(Extracted records)

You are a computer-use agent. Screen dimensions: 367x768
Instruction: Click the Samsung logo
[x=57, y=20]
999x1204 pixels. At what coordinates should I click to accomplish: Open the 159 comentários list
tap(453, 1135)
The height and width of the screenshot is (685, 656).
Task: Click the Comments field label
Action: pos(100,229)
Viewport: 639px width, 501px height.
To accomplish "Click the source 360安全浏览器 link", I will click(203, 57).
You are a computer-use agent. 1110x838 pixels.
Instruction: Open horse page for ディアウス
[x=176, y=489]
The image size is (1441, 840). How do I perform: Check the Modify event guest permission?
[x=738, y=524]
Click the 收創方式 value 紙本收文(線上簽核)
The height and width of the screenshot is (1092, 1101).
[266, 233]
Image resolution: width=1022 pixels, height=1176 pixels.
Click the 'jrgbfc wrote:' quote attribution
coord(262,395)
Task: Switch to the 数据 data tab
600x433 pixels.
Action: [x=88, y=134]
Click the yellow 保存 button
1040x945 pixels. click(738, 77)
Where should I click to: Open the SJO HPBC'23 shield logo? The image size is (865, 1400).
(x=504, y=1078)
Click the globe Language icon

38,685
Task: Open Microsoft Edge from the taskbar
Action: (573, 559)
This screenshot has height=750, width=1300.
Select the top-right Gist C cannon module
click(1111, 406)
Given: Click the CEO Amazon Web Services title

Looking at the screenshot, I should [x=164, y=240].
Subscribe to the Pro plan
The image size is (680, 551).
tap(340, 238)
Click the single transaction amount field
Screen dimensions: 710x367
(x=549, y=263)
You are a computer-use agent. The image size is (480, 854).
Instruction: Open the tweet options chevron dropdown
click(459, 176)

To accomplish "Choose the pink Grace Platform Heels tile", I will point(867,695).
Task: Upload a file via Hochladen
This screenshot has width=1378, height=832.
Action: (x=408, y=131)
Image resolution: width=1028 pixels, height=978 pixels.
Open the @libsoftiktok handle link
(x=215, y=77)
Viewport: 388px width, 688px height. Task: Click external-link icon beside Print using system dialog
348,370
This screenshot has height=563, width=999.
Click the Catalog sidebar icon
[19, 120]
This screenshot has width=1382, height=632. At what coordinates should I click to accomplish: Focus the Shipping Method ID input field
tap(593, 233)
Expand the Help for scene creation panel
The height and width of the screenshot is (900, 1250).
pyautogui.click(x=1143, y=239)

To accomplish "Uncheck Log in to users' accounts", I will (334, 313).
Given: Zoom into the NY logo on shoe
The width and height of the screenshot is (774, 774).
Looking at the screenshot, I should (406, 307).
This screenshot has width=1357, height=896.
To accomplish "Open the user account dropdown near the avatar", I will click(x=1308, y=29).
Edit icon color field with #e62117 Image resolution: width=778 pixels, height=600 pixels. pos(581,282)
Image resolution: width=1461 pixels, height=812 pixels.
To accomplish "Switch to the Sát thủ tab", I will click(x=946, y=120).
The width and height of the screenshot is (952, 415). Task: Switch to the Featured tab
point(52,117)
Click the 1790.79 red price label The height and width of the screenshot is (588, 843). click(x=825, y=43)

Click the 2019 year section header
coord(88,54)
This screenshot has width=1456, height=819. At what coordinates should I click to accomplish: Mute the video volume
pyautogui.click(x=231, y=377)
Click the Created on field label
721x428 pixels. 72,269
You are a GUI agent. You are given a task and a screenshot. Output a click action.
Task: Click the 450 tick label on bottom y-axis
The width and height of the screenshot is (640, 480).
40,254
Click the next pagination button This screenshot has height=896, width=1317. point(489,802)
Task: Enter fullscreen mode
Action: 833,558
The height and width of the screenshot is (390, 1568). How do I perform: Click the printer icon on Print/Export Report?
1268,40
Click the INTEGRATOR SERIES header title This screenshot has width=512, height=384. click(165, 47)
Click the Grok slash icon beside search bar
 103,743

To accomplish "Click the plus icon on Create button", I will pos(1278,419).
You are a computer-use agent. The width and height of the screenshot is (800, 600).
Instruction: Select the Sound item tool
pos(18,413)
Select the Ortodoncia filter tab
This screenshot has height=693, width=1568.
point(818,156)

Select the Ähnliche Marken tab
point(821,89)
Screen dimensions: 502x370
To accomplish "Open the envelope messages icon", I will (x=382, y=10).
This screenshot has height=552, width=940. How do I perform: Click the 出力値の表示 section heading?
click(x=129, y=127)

(End Extracted records)

> [Exercise requirements] Give back each record, exactly as it reads.

> [Expected output]
You are a computer-use agent. Screen dimensions: 367x768
Instruction: Click the Samsung logo
[x=57, y=20]
999x1204 pixels. At what coordinates should I click to accomplish: Open the 159 comentários list
tap(453, 1135)
The height and width of the screenshot is (685, 656).
Task: Click the Comments field label
Action: pos(100,229)
Viewport: 639px width, 501px height.
To accomplish "Click the source 360安全浏览器 link", I will click(203, 57).
You are a computer-use agent. 1110x838 pixels.
Instruction: Open horse page for ディアウス
[x=176, y=489]
The image size is (1441, 840). How do I perform: Check the Modify event guest permission?
[x=738, y=524]
Click the 收創方式 value 紙本收文(線上簽核)
The height and width of the screenshot is (1092, 1101).
[266, 233]
Image resolution: width=1022 pixels, height=1176 pixels.
Click the 'jrgbfc wrote:' quote attribution
coord(262,395)
Task: Switch to the 数据 data tab
600x433 pixels.
Action: [x=88, y=134]
Click the yellow 保存 button
1040x945 pixels. click(738, 77)
Where should I click to: Open the SJO HPBC'23 shield logo? The image size is (865, 1400).
(x=504, y=1078)
Click the globe Language icon

38,685
Task: Open Microsoft Edge from the taskbar
Action: (573, 559)
This screenshot has height=750, width=1300.
Select the top-right Gist C cannon module
click(1111, 406)
Given: Click the CEO Amazon Web Services title

Looking at the screenshot, I should [x=164, y=240].
Subscribe to the Pro plan
The image size is (680, 551).
tap(340, 238)
Click the single transaction amount field
Screen dimensions: 710x367
(x=549, y=263)
You are a computer-use agent. The image size is (480, 854).
Instruction: Open the tweet options chevron dropdown
click(459, 176)

To accomplish "Choose the pink Grace Platform Heels tile", I will point(867,695).
Task: Upload a file via Hochladen
This screenshot has width=1378, height=832.
Action: (x=408, y=131)
Image resolution: width=1028 pixels, height=978 pixels.
Open the @libsoftiktok handle link
(x=215, y=77)
Viewport: 388px width, 688px height. Task: Click external-link icon beside Print using system dialog
348,370
This screenshot has height=563, width=999.
Click the Catalog sidebar icon
[19, 120]
This screenshot has width=1382, height=632. At what coordinates should I click to accomplish: Focus the Shipping Method ID input field
tap(593, 233)
Expand the Help for scene creation panel
The height and width of the screenshot is (900, 1250).
pyautogui.click(x=1143, y=239)

To accomplish "Uncheck Log in to users' accounts", I will (334, 313).
Given: Zoom into the NY logo on shoe
The width and height of the screenshot is (774, 774).
Looking at the screenshot, I should (406, 307).
This screenshot has width=1357, height=896.
To accomplish "Open the user account dropdown near the avatar", I will click(x=1308, y=29).
Edit icon color field with #e62117 Image resolution: width=778 pixels, height=600 pixels. pos(581,282)
Image resolution: width=1461 pixels, height=812 pixels.
To accomplish "Switch to the Sát thủ tab", I will click(x=946, y=120).
The width and height of the screenshot is (952, 415). Task: Switch to the Featured tab
point(52,117)
Click the 1790.79 red price label The height and width of the screenshot is (588, 843). click(x=825, y=43)

Click the 2019 year section header
coord(88,54)
This screenshot has width=1456, height=819. At what coordinates should I click to accomplish: Mute the video volume
pyautogui.click(x=231, y=377)
Click the Created on field label
721x428 pixels. 72,269
You are a GUI agent. You are given a task and a screenshot. Output a click action.
Task: Click the 450 tick label on bottom y-axis
The width and height of the screenshot is (640, 480).
40,254
Click the next pagination button This screenshot has height=896, width=1317. point(489,802)
Task: Enter fullscreen mode
Action: 833,558
The height and width of the screenshot is (390, 1568). How do I perform: Click the printer icon on Print/Export Report?
1268,40
Click the INTEGRATOR SERIES header title This screenshot has width=512, height=384. click(165, 47)
Click the Grok slash icon beside search bar
 103,743

To accomplish "Click the plus icon on Create button", I will pos(1278,419).
You are a computer-use agent. The width and height of the screenshot is (800, 600).
Instruction: Select the Sound item tool
pos(18,413)
Select the Ortodoncia filter tab
This screenshot has height=693, width=1568.
point(818,156)

Select the Ähnliche Marken tab
point(821,89)
Screen dimensions: 502x370
To accomplish "Open the envelope messages icon", I will (x=382, y=10).
This screenshot has height=552, width=940. How do I perform: Click the 出力値の表示 section heading?
click(x=129, y=127)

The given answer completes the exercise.